Families also tell each other stories about how the world works and how one should respond to the world. It appears to me that we in the church have become somewhat fearful in making sure we tell our story to our children. Or we have made the mistake of thinking that others were telling our story and we needn’t bother.
I don’t know where it is you stand on the matter of Ontario’s Sexual Education Curriculum which is being made ready for introduction to Ontario’s schools this fall. Let me be clear; I am not a fan. But the point I want to make is this. If we think that along with introducing children to the proper names for body parts and how the “plumbing” all works that they will also, of course, be told about the Christian belief in sexual fidelity within marriage, think again. If we want our children to know our story, there is no one but us to tell it.
Among the people of God in the Hebrew Scriptures the mighty acts of God include picking that couple Sarah and Abraham to become the parents of a nation, a promise so far fetched that when Sarah heard it she laughed. When this nation was reduced to slavery in Egypt they cried out to God and in another mighty act they were brought to freedom in the Promised Land.
For Christians the story of the mighty acts of God culminates in helping our children understand what God has done for us through the life, death and resurrection of Jesus. We need also to tell something of our own stories, how we came to faith, the ways in which prayers have been answered, how God’s Word has spoken to us in times of great need, how God has provided for us, how we have grown in our faith, what it means to have hope for this life and the next.
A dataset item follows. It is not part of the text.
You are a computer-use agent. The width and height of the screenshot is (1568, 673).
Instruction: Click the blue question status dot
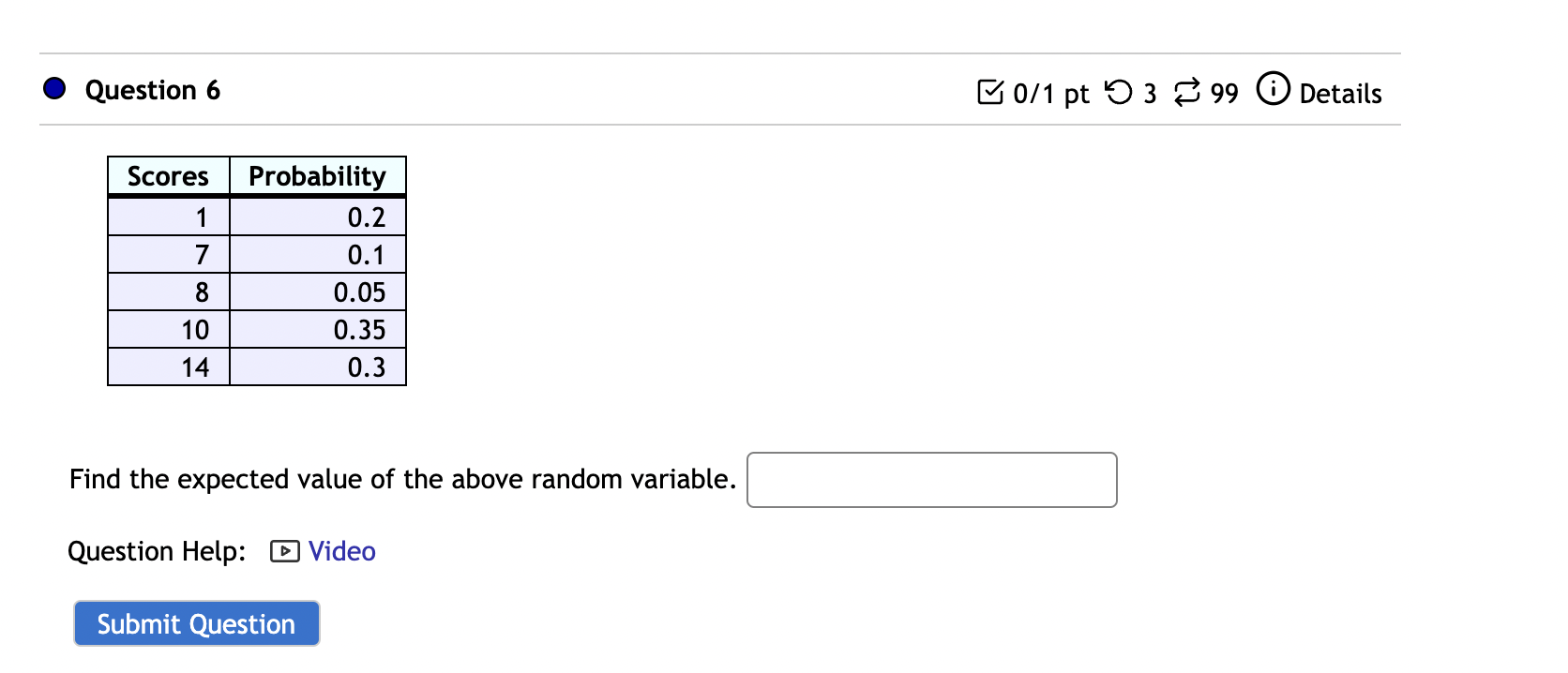click(54, 88)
To get the point across a divinity school teacher once borrowed a sign from a bank that said “teller.” He hung it around his neck and then wore it to class in order to demonstrate that such was the calling of all of God’s people. Those who turn to God with their whole heart will be tellers of God’s mighty acts.
There is one more thing for today. We return to God with all our hearts as an act of utter trust and hope. Who knows whether he will not turn and relent? We fully trust in God to do the just and righteous thing in our lives. I think the prophet is asking us to recognize that our Creator God is the one who is slow to anger and abounding in steadfast love, and therefore our trust in this God is not based on somehow knowing what is on the other side, but offering ourselves to this mercy with confidence that in the end God’s will and purposes will be accomplished.
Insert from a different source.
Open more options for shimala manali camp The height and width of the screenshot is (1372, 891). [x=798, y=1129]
There is a sense, I believe, in which this is somehow more difficult for us than for the people to whom Joel first delivered this message. The devastation left by the locusts was an out and out disaster. In the almost 65 years of my life the closest I have ever come to having nothing were those years when my father was paid twice a month—that meant there were four times per year when there was a third weekend between his cheques. Not exactly destitute!
What has been impressed upon me in the last year is how spiritually destitute I am unless the Lord can be counted on to leave a blessing for me. This I believe, friends, is the call of the prophet to us in our time and place. The shelves at Loblaws will be full of food from somewhere; we really don’t worry about that. But my spirit, my soul, my faith are bound to wither and die unless I return to the God of steadfast love with all my heart.